For some odd reason, this alpha planet has rings that are to Saturn's spectacular hoops what chopsticks are to tree trunks. Flimsy. Insignificant. "Unlike Saturn's icy rings full of large icy and rock chunks, they are composed of small dust particles," according to NASA. Jupiter's discs are so frail that we didn't even notice them until 1979, thanks to the agency's Voyager 1 spacecraft and a bit of lucky, perfectly placed sunlight.
But on Thursday, researchers who set out to understand why Jupiter has this loopy deficiency said they might've finally found an answer. Details of their conclusions can be found on arXiv, and are soon to be published in the Planetary Science Journal, per a press release.
"We found that the Galilean moons of Jupiter, one of which is the largest moon in our solar system, would very quickly destroy any large rings that might form," Stephen Kane, an astrophysicist from the University of California, Riverside, who led the research, said in a statement. "As a result, it is unlikely that Jupiter had large rings at any point in its past."
In other words, Kane and colleagues believe the gravitational pull and sheer force of Jupiter's orbiting moons -- especially the four largest Galilean ones -- would've obliterated any and all matter attempting to produce Saturn-like rings around the gas giant.
"Massive planets form massive moons, which prevents them from having substantial rings," Kane said. Potentially, this might also explain why Neptune's rings are so lightweight as well – though the azure orb's halos are still slightly more substantial than Jupiter's, from the vantage point of Earth.

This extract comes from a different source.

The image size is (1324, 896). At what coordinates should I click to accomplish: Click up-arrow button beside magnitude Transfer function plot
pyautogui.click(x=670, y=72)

To reach their conclusions, the team basically ran dynamic computer simulations of Jupiter's Galilean moons in orbit, as well as of Jupiter itself orbiting the sun. Then they waited and watched to see how long it'd take for some Saturn-like rings to form, if they did truly form, and observe what happened as they began to take shape. "The results largely demonstrate the truncation of stable orbits imposed by the Galilean satellites," the study states, "and dynamical desiccation of dense ring material" within a specific region.
In a way, it's unfortunate that Jupiter's moons have been gatekeeping awesome rings from the peach-stripe, windy world -- for both scientists and amateur space fans.
First off, if Jupiter did have rings, they'd appear brighter to us than even Saturn's, Kane said, because it's so much closer. Saturn is nearly twice as far away from Earth. And second, rocky or icy rings can carry quite a bit of information for scientists looking to understand a particular planet's past.
"For us astronomers, they are the blood spatter on the walls of a crime scene. When we look at the rings of giant planets, it's evidence something catastrophic happened to put that material there," Kane said. Prior to conducting the simulations, in fact, Kane had hoped Jupiter held some stronger rings long ago, but perhaps lost them over time. It's possible for such rings to be temporary, the researcher reasoned.
"It's long bothered me why Jupiter doesn't have even more amazing rings that would put Saturn's to shame," Kane said, also mentioning the next step for the team's research. It's also poised to be about planetary ring mysteries, this time of Uranus, another gas planet.
In essence, the study researchers think it's possible Uranus appears tipped over on its side because of a collision with another celestial body long, long ago. Drawing on Kane's blood spatter crime scene analogy, they believe its rings hold secrets that'll decode whether their suspicion is correct.